Briefly, AWD represented Kearns in his infringement case against Chrysler until shortly before trial. Kearns then dismissed AWD as counsel. Reed Smith represented Kearns in the liability phase of his trial against Chrysler. Reed Smith withdrew with the consent of the district court. AWD and Reed Smith then sought recovery of legal fees from Kearns. After reviewing a report and recommendation issued by the magistrate, the district court entered judgment granting legal fees to AWD and Reed Smith on August 30, 1994. On September 9, 1994, Kearns filed a Fed.R.Civ.P. 59(e) motion for reconsideration. The certificate of service showed that Kearns served Chrysler Corporation. However, he did not serve AWD or Reed Smith. The district court denied the Rule 59(e) motion on September 15, 1994. AWD and Reed Smith state that the district court's order was their first notice that a Rule 59(e) motion had been filed. Kearns filed a notice of appeal in this court on October 6, 1994.


AWD and Reed Smith seek dismissal on the ground that Kearns failed to serve them with his motion for reconsideration and, therefore, it was not a timely Rule 59(e) motion that tolled the time for appeal. Thus, AWD and Reed Smith maintain that Kearns's notice of appeal, filed more than 30 days after entry of judgment, is untimely.


Rule 59(e) states that "[a] motion to alter or amend the judgment shall be served not later than 10 days after entry of the judgment." The timeliness of a Rule 59(e) motion "is determined by the date it is served, not by the date it is filed." Rivera v. M/T Fosarina, 840 F.2d 152, 154 (1st Cir.1988) (citing Callahan v. Shultz, 783 F.2d 1543, 1546 (11th Cir.1986) and Harcon Barge Co. v. D & G Boat Rentals, Inc., 746 F.2d 278, 285 n. 5, 289 (5th Cir.1984), cert. denied, 479 U.S. 930 (1986)). Rule 59(e) motions "must be filed and served within ten days" of entry of judgment. Harcon Barge Co., Inc. v. D & G Boat Rentals, Inc., 784 F.2d 665, 668 (5th Cir.) (in banc), cert. denied, 479 U.S. 930 (1986).

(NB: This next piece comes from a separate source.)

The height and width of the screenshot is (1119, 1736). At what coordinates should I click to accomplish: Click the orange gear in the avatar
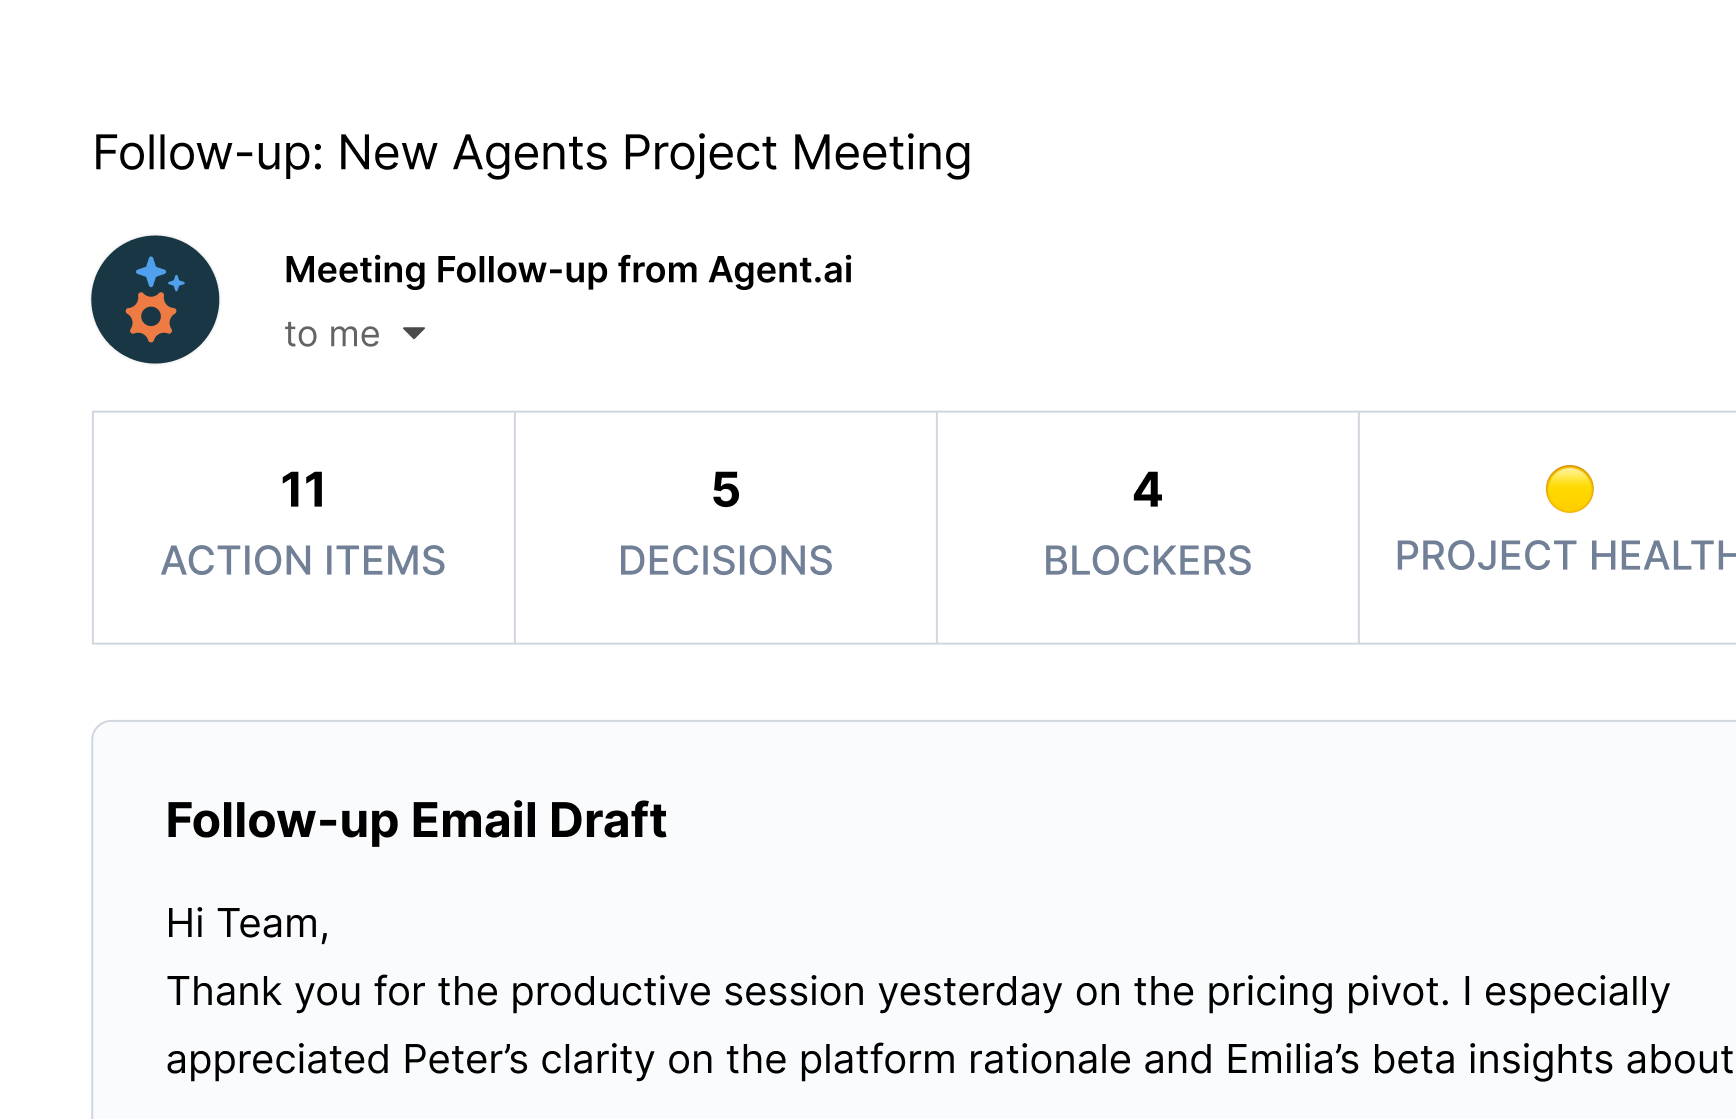click(151, 317)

Additionally, Fed.R.Civ.P. 5(a) provides, in pertinent part, that "every written motion ... shall be served upon each of the parties" and that "[s]ervice upon the attorney or upon a party shall be made by delivering a copy to the attorney or party or by mailing it to the attorney or party at the attorney's or party's last known address...." Although Kearns filed and served his Rule 59(e) motion on Chrysler within 10 days of the entry of judgment, it is evident from Kearns's certificate of service that he failed to serve the motion on AWD and Reed Smith. Moreover, Kearns knew which parties to serve in the case. For example, Kearns served other papers, namely his objection to the magistrate's report and recommendation and his notice of appeal, on all parties.


In Wilson Sporting Goods v. David Geoffrey & Assoc., 904 F.2d 677 (Fed.Cir.1990), this court addressed the issue of the timeliness of a Fed.R.Civ.P. 50(b) motion that was served, but not filed, within "10 days after entry of judgment." Relying on a Sixth Circuit case involving similarly worded Fed.R.Civ.P. 52(b), we concluded that service of the motion was a critical element of the rule. Wilson, 904 F.2d at 682 (relying on Keohane v. Swarco, Inc., 320 F.2d 429 (6th Cir.1963)).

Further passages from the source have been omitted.